Now here like with the uniform distribution, the longer the mom waits, the less she expects to wait longer. So suppose she wants to talk to one of the other moms in line. After waiting five minutes, she knows that it’s not too likely her kid will come out in the next minute, so she runs over and say ‘hi’ thinking she probably won’t miss her kid. But after waiting ten minutes, it’s more likely the kid will come out in the next few minutes and she should stay put.
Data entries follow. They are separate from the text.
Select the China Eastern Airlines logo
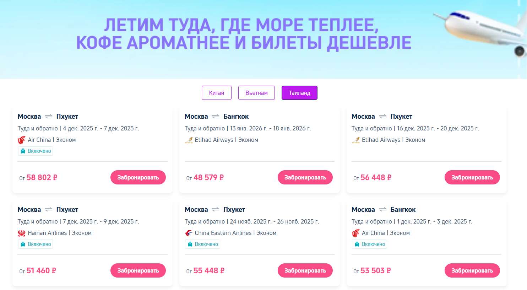Viewport: 527px width, 290px height. (x=189, y=233)
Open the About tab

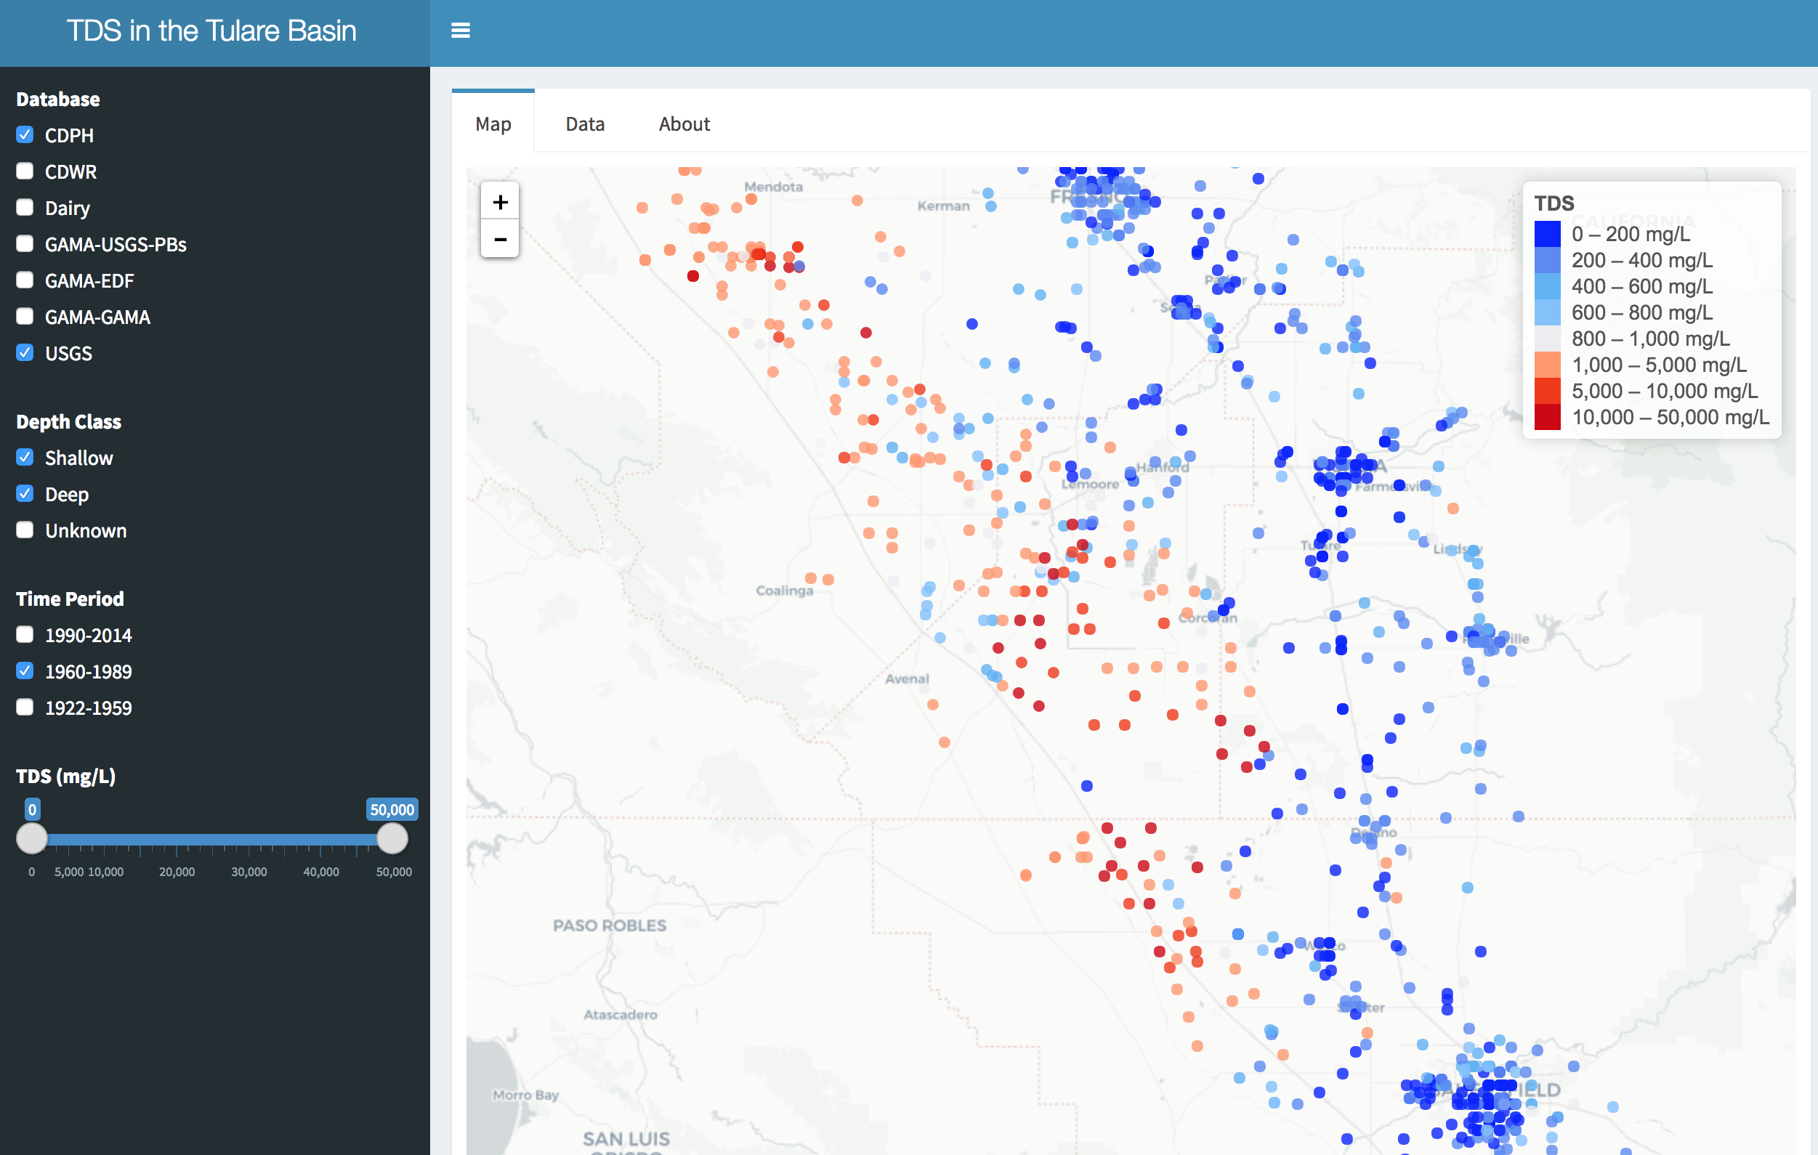pos(683,124)
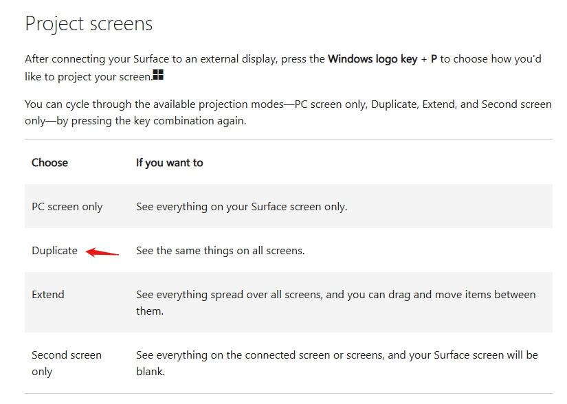Click the sentence beginning 'After connecting your Surface'
The image size is (567, 404).
(282, 67)
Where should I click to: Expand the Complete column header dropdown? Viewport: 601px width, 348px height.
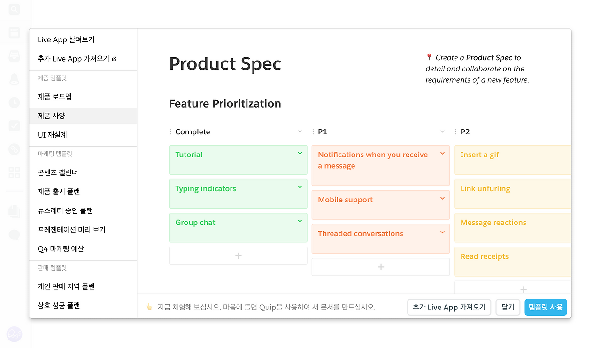[300, 131]
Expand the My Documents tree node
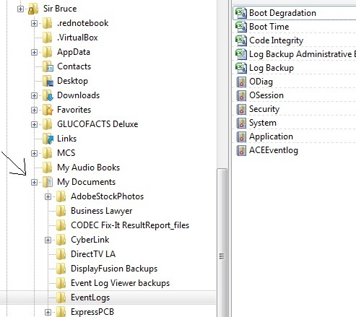Image resolution: width=356 pixels, height=317 pixels. [34, 182]
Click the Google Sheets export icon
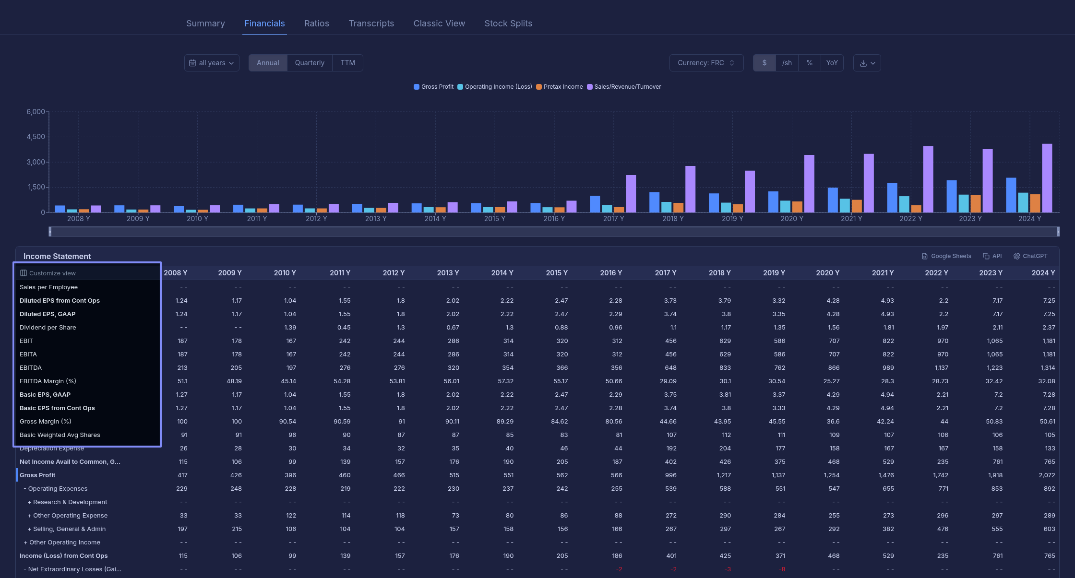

Now most people have lots of experience with the uniform and normal distributions. Therefore, it is easy to get an intuitive feel for the math. But there is another type of distribution that mathematicians use to describe wait times that is not so intuitive. It’s called the exponential distribution and it has a lot of real-life applications. For example, call centers like a 911 dispatch use the exponential distribution to model how much time operators have between calls. Suppose for our purposes that the wait times between 911 calls are exponentially distributed, and on average there are six calls per hour. This means that the average wait between calls is ten minutes. The wait-time percentages for such a distribution are shown in the figure by the yellow curve. Notice that it’s very likely the next call will come in less than ten minutes, but unlike the uniform and normal cases, it’s also fairly probable that it may be a while until the next call. This feature makes the exponential distribution is a good fit when waiting for events that might happen soon, but that could also be a long time in coming. Scientists use it to predict when electronics like calculators will fail or how long marriages will last.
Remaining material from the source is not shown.